| By the time World War II
commenced in 1939 most posters were printed using a mass
production technique known as "photo-offset" and posters
were facing competition from radio and print, and later from
television.
Despite this competition posters
continued to thrive as a vital way of communicating messages to
the masses. The use of photography in posters
became common-place. Switzerland, for long a prominent player in
the development of poster art and printing, was now to play a
major role in the next stage of the poster evolution.

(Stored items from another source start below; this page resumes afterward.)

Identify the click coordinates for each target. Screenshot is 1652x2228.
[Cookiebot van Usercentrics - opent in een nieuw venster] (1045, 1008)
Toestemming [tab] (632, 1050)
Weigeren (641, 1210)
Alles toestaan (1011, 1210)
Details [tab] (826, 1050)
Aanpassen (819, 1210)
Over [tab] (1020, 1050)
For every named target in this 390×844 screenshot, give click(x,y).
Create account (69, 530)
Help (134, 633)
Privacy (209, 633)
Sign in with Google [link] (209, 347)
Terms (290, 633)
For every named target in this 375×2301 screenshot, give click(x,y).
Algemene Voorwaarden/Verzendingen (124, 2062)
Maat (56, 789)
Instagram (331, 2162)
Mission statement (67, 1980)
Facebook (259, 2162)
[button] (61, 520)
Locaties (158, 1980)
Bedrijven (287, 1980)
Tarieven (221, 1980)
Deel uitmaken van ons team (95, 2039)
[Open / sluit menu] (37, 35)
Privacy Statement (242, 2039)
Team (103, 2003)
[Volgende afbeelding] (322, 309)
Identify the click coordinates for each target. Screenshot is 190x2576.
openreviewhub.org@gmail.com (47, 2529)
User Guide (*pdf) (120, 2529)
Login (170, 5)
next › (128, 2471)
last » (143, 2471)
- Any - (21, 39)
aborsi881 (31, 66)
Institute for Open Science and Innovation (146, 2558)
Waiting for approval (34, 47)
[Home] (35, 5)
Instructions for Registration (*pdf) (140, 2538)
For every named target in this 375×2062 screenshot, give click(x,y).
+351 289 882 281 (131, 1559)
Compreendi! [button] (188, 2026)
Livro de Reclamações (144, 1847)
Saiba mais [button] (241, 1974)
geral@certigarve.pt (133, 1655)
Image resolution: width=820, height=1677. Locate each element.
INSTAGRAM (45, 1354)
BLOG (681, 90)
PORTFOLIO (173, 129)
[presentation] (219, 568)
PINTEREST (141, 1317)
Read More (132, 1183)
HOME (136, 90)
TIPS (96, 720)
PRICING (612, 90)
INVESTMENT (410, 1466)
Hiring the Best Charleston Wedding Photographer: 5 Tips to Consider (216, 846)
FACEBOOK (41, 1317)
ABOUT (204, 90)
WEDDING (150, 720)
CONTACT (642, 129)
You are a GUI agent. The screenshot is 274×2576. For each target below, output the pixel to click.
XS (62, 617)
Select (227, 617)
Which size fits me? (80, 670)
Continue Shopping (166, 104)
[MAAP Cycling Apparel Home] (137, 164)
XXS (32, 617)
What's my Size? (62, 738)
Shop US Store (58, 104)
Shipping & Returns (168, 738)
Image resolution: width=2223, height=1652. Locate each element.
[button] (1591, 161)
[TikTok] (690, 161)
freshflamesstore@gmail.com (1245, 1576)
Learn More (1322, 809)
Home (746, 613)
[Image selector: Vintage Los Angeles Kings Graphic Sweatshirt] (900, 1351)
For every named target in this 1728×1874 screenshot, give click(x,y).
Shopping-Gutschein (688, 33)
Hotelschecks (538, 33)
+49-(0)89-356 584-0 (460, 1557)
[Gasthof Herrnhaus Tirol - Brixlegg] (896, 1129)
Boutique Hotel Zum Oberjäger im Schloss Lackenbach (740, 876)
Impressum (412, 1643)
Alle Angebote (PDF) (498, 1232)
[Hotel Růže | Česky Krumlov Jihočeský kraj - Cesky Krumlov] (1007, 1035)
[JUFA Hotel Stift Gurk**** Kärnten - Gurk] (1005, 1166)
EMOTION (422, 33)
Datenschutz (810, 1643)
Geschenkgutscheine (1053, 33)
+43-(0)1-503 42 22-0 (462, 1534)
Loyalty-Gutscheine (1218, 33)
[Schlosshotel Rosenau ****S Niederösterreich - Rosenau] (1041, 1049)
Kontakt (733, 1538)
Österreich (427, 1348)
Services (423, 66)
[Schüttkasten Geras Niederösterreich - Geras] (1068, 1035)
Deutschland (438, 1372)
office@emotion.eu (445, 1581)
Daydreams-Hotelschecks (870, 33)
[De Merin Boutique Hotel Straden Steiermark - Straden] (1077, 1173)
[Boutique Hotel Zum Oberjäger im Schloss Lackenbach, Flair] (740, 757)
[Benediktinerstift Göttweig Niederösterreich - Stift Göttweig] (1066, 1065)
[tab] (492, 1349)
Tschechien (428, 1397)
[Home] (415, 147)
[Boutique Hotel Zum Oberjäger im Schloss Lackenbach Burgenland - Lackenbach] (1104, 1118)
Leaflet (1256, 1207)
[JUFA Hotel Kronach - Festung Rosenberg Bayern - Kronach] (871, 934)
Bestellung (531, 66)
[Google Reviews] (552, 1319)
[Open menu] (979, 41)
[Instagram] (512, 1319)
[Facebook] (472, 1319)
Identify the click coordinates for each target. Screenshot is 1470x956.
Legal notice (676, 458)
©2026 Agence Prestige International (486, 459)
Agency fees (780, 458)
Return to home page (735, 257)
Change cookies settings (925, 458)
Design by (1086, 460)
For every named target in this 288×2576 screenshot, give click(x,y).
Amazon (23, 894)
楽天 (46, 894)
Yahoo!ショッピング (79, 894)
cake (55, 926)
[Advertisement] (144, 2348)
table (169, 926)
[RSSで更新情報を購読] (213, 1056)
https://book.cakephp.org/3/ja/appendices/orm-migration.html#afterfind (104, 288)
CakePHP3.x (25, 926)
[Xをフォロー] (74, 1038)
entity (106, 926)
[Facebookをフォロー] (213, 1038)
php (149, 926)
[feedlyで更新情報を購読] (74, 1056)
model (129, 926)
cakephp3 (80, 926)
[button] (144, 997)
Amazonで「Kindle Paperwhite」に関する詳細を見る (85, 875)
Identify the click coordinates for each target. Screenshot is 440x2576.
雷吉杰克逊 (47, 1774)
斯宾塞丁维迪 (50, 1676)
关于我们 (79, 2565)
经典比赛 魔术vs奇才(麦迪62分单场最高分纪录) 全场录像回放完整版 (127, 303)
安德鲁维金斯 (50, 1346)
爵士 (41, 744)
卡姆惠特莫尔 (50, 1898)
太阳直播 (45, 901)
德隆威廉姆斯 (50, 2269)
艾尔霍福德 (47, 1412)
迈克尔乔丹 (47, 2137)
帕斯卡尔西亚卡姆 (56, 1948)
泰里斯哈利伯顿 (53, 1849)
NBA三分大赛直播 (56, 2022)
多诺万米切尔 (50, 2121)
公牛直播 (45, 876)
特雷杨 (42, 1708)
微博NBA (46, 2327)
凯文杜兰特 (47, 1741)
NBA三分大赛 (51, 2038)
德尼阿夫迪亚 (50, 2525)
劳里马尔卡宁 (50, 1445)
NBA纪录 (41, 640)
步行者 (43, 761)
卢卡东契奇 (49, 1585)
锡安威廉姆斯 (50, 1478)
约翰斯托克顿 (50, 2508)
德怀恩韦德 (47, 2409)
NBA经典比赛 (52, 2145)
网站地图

Although a relatively small country
Switzerland nevertheless spoke and wrote 3 different languages
which created many problems when designing posters, and a way had
to be found to overcome these language difficulties and make
posters more easily understood by
everyone. With the advent of World War II
Switzerland's problems became a Universal problem, but it was the
Swiss who provided the solution.
With typical Swiss sense of
"precision" they developed an art style which came to be
known as the "International Typographic
Style". Based on a mathematical grid, strict
graphic rules and using black and white photography the
style created clarity and introduced the now, common-place, form
of Company and Event Identification by logos and icons.
Simultaneously a different, more relaxed,
approach to poster art was being adopted in other
countries. This approach was referred to as
"Conceptual Image". In
America the "Conceptual Image" approach borrowed freely
from Surrealism, Pop Art and Expressionism to create
"vibrant, screaming, spectacular" posters including, for
a short period, a craze for psychedelic posters.
This trait was adapted/adopted by the Polish School and by
individuals such as Armando Testa of Italy, Gunter Rambow of
Germany and Nicolas Troxler of Switzerland.
The International
Typographic Style declined in use in the 70s and 80s and was
replaced with "Post Modern" designs which were
predominantly graphic in nature. This change was to accelerate
with advances in Computer Graphics, a process which is set to
continue for the foreseeable future.